Trump’s tariffs and the uncertainty around their impact have pushed investors to seek alternative assets, with gold hitting a record high of $4,381 per ounce in October 2025. Meanwhile, the boom in cryptocurrencies, particularly Bitcoin, saw its price rise to $125,835.92, marking another all-time high.

AI Stocks Surge Amid Global Market Boom

The global stock markets have reached record highs this year, driven by two key factors: the AI boom and Trump’s policies. Trump's announcement of tariff increases on Liberation Day (April 2) caused a 10% drop in the MSCI World Index, but the market quickly rebounded, rising over 20% since November 2024.

AI-driven growth, especially in the S&P 500, has led to a 17% increase since November 2024. Meanwhile, Europe’s defense industry stocks have risen sharply as Trump’s policies push governments to increase security spending amid ongoing global conflicts, like the war in Ukraine.

In Asia, technology stocks in Japan, South Korea, and China have surged due to the AI wave and the weakened US dollar, pushing stock prices higher across these markets.

Tesla’s Role in Politics: Trump and Musk's Influence

The close relationship between Trump and Elon Musk, the world’s richest man, has been a key factor in driving Tesla’s stock price up significantly after the election. Musk invested over $250 million to support Trump’s campaign, resulting in Tesla’s stock price nearly doubling within two months, from its lowest point to a new high of $488.5 per share. This boosted Musk’s wealth to over $5 trillion, making him the first to reach that level.

However, Tesla’s momentum slowed after Musk launched the Department of Government Efficiency (DOGE) under Trump’s administration in January, which led to changing consumer loyalty. The CEO’s overt political involvement displeased customers, causing Tesla’s vehicle deliveries to fall for two consecutive quarters. Tesla’s stock hit its lowest point in April but began recovering after public tensions between Musk and Trump escalated and ended in a breakup in late November.

Despite these fluctuations, Tesla, the world’s most valuable car manufacturer, continues to outperform older competitors like GM, Ford, and Stellantis.

Bond Yields Surge: Concerns Over Trump’s Borrowing

Since Trump’s election, bond yields have surged across major economies, reflecting investor concerns about the increased borrowing by the government and the sustainability of fiscal policy. The key concern among US bond investors is the potential costs of Trump’s proposed tax cuts, particularly the "One Big Beautiful Bill," which is expected to increase the federal deficit by $3.8 trillion over the next decade.

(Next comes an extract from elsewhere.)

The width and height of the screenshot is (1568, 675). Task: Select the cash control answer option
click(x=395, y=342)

Despite concerns over the deficit, the US Federal Reserve’s interest rate cuts and controlled inflation have kept 30-year US bond yields rising by 0.14% to 4.66% since November 2024. Meanwhile, other countries have seen even more significant increases in bond yields, particularly Japan, where 30-year bond yields surged by nearly 0.85%, and European markets such as France and Germany, which saw 30-year bond yields rise by 0.62% and 0.59%, respectively, as of November 5, 2025.

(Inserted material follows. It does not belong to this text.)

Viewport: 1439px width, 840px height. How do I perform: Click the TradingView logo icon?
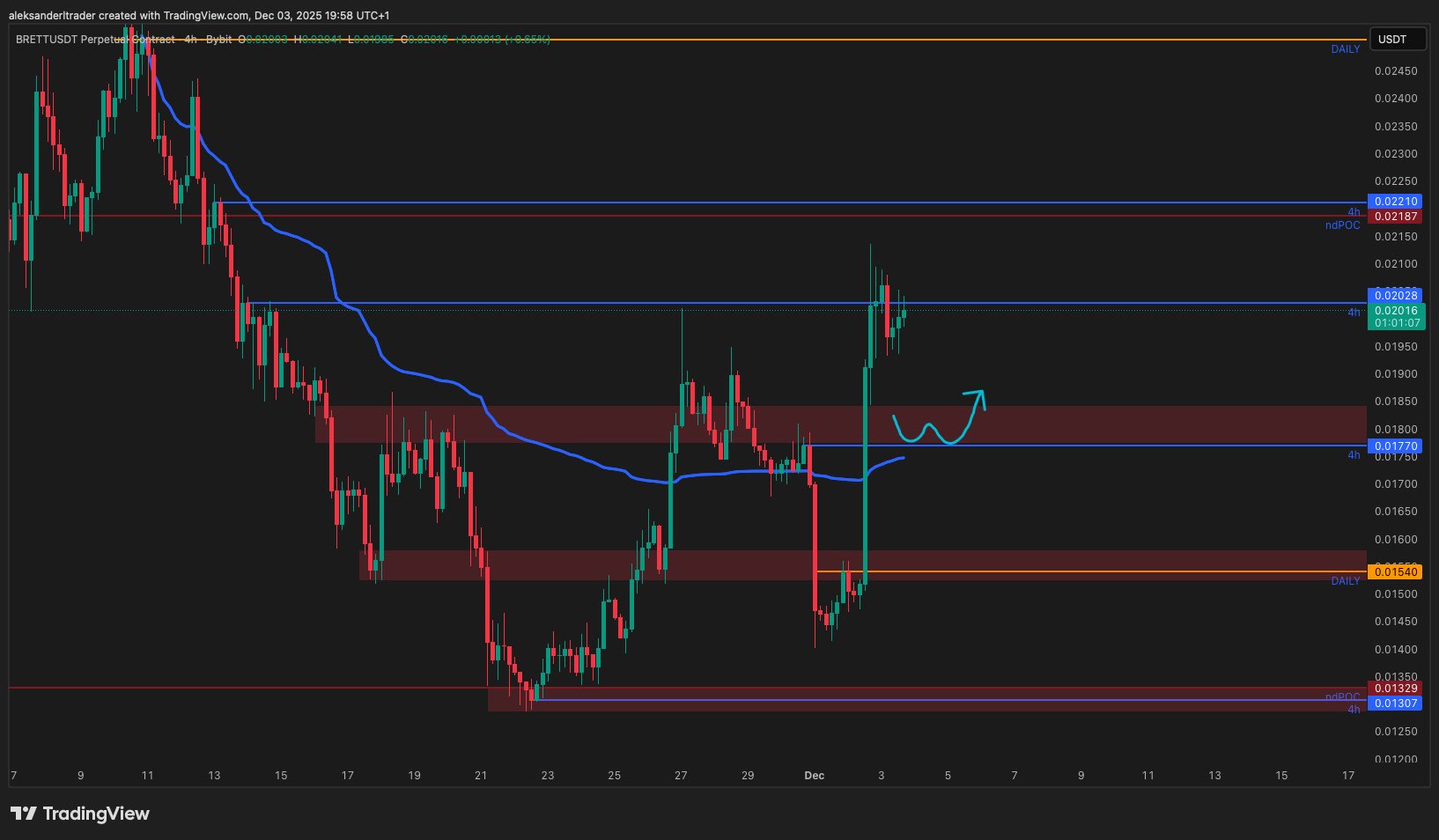pos(24,814)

Trump’s Tariffs: Addressing the Trade Deficit?

Trump’s focus on the US trade deficit has led to policies aimed at countering what he believes is "cheating" by allied nations. Trump insists that tariffs are the only way to resolve this issue, and while these measures have increased business costs and complicated business planning, there is evidence suggesting they may be reducing the trade deficit. Recent data shows the US trade deficit dropped to its lowest in two years at $60.2 billion in June, and the trade deficit with China has decreased by 70% over the past five months, reaching its lowest point in over 21 years.

Despite the volatility created by Trump’s unpredictable policies, investors have learned to navigate these uncertainties. Particularly, the TACO strategy—“Trump Always Chickens Out”—has emerged, where investors anticipate Trump’s initial aggressive threats but expect him to back down and ease tensions later.